Medicaid is a public, or government run, form of health insurance. It is designed to provide health insurance coverage for people who are low-income and who cannot afford to buy a health plan from a private insurance company. Medicaid is funded, in part, by the federal government. Medicaid is also funded by the government of an individual state.
In Florida, the Medicaid program is administered by the Florida Agency for Health Care Administration. To apply for any of the portions of the Medicaid program, a person must go through the Florida Department of Children and Families.
Women who are pregnant, and who live in Florida, have three different ways to apply for Medicaid coverage. The first is called Presumptive Eligible Pregnant Women (PEPW). It provides temporary coverage for prenatal care, only. Care is provided by local clinics. All pregnant women with family income that is less than or equal to 185% of the federal poverty level may be eligible for coverage.
Another option is the Simplified Eligibility for Pregnant Women (SEPW) program. This one is a simplified “full coverage” program for pregnant women only. It provides full Medicaid coverage for pregnant women. Eligibility is determined for the pregnant woman, only. (The potential eligibility of her other household members is not considered). There is not an asset limit.
All pregnant women who have a family income at or below 185% of the federal poverty level could be eligible. Pregnant women with income above 185% might be enrolled in the Medically Needy program (with a share of cost). Her pregnancy must be verified. Coverage extends through delivery and two post partum months.

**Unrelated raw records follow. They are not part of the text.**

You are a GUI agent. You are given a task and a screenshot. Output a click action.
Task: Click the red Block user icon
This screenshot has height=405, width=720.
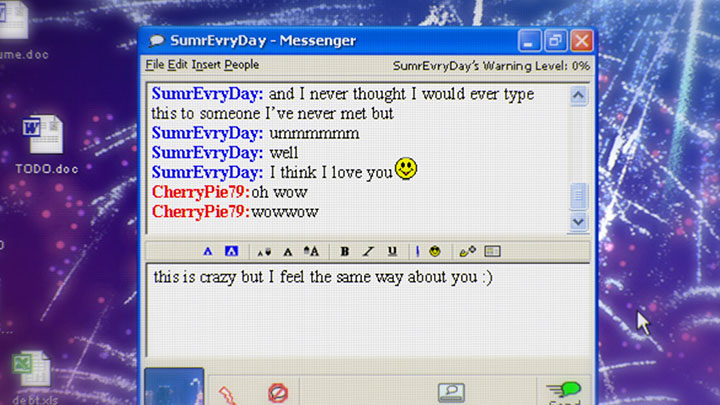tap(278, 392)
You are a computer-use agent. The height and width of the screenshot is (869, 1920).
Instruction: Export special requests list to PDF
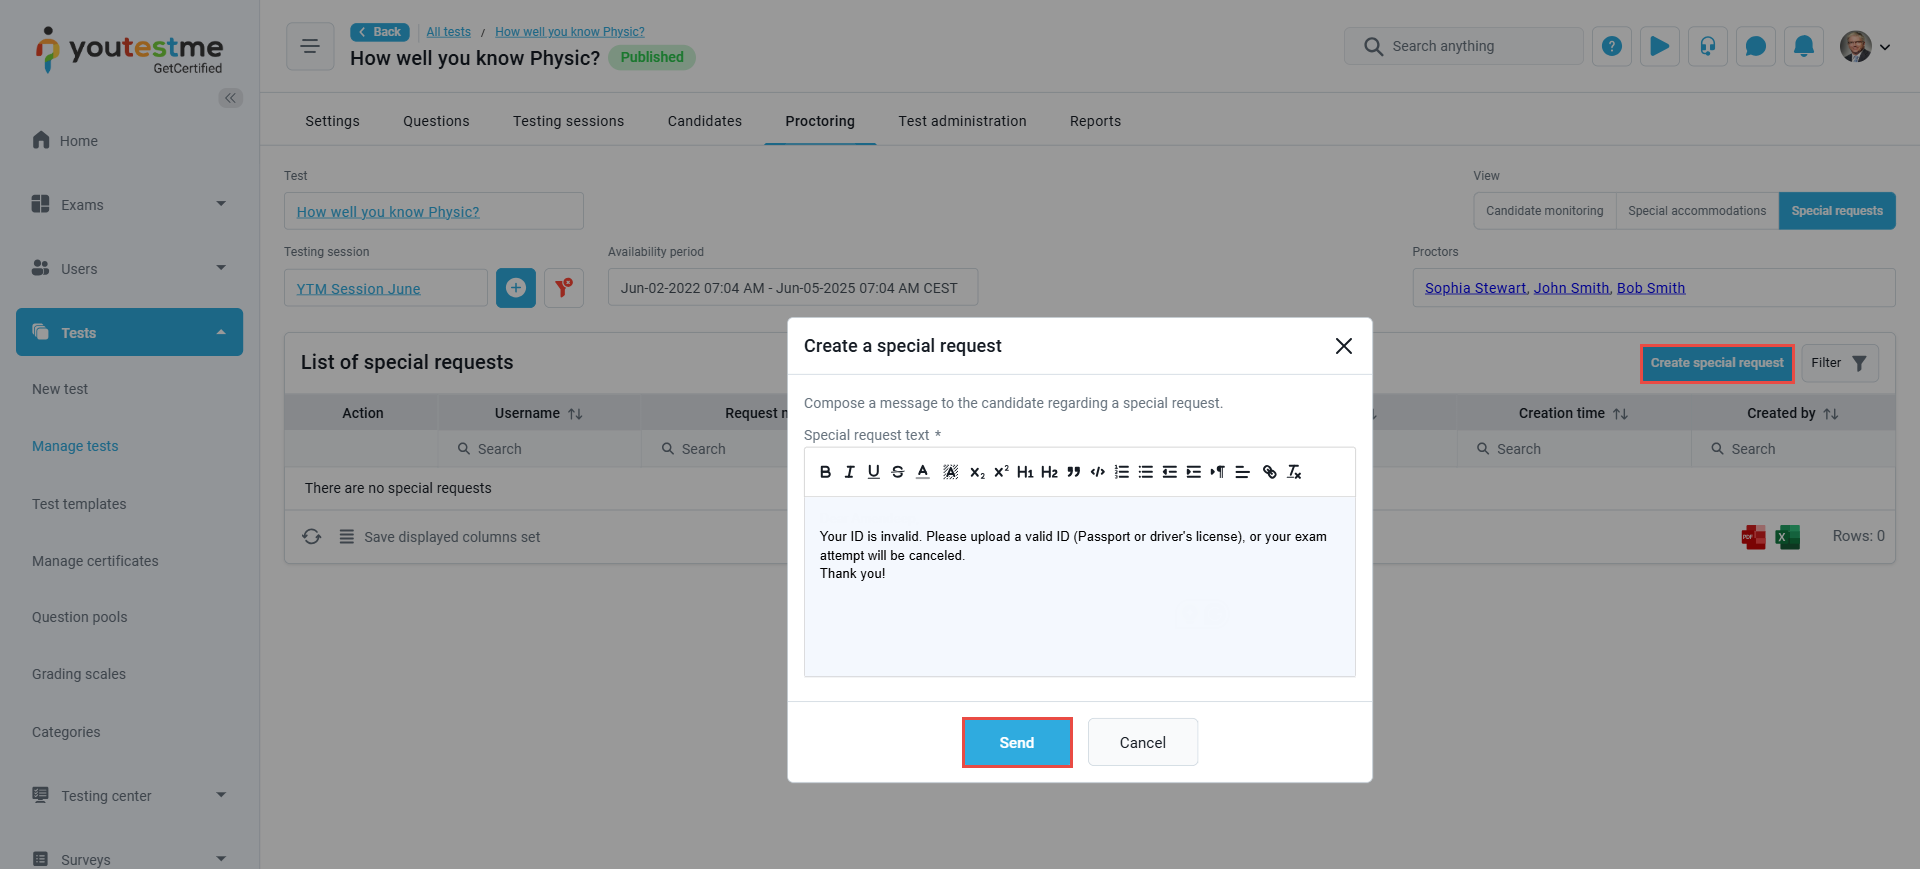click(1753, 537)

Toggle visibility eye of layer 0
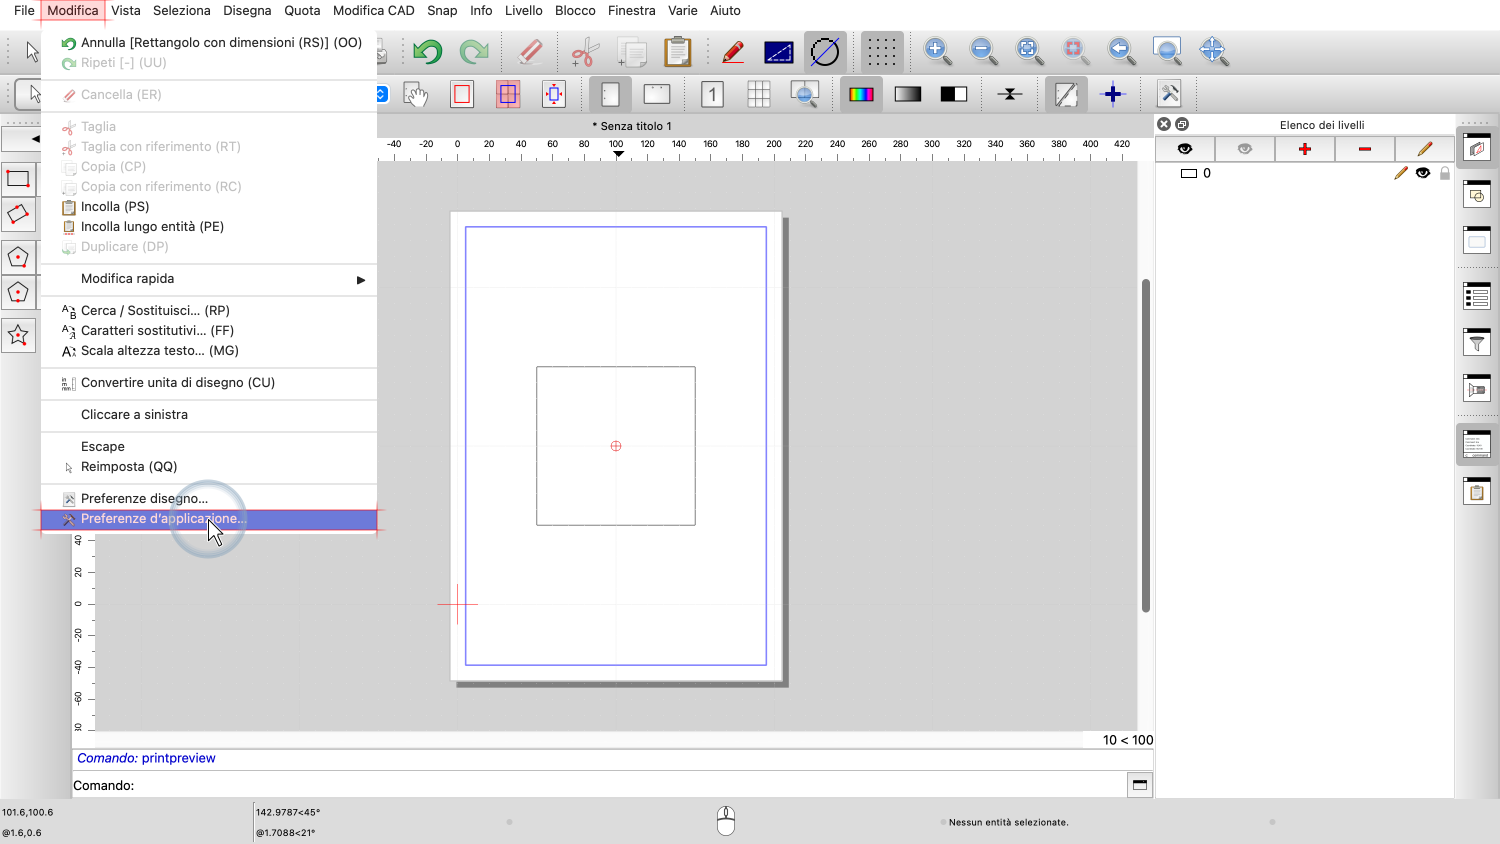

There is also an ACCESS application for the “regular” Medicaid program. It is also an application for Medicaid coverage for other family members, for cash assistance, and for food assistance. A woman who is currently covered by the “regular” Medicaid program when she becomes pregnant will have pregnancy services covered by Medicaid.
The Medically Needy program is another potential option. It provides coverage for families, or pregnant women, who would qualify for Medicaid except that their income and/or assets are too high. This program comes with at “share of cost”, which is similar to an insurance deductible.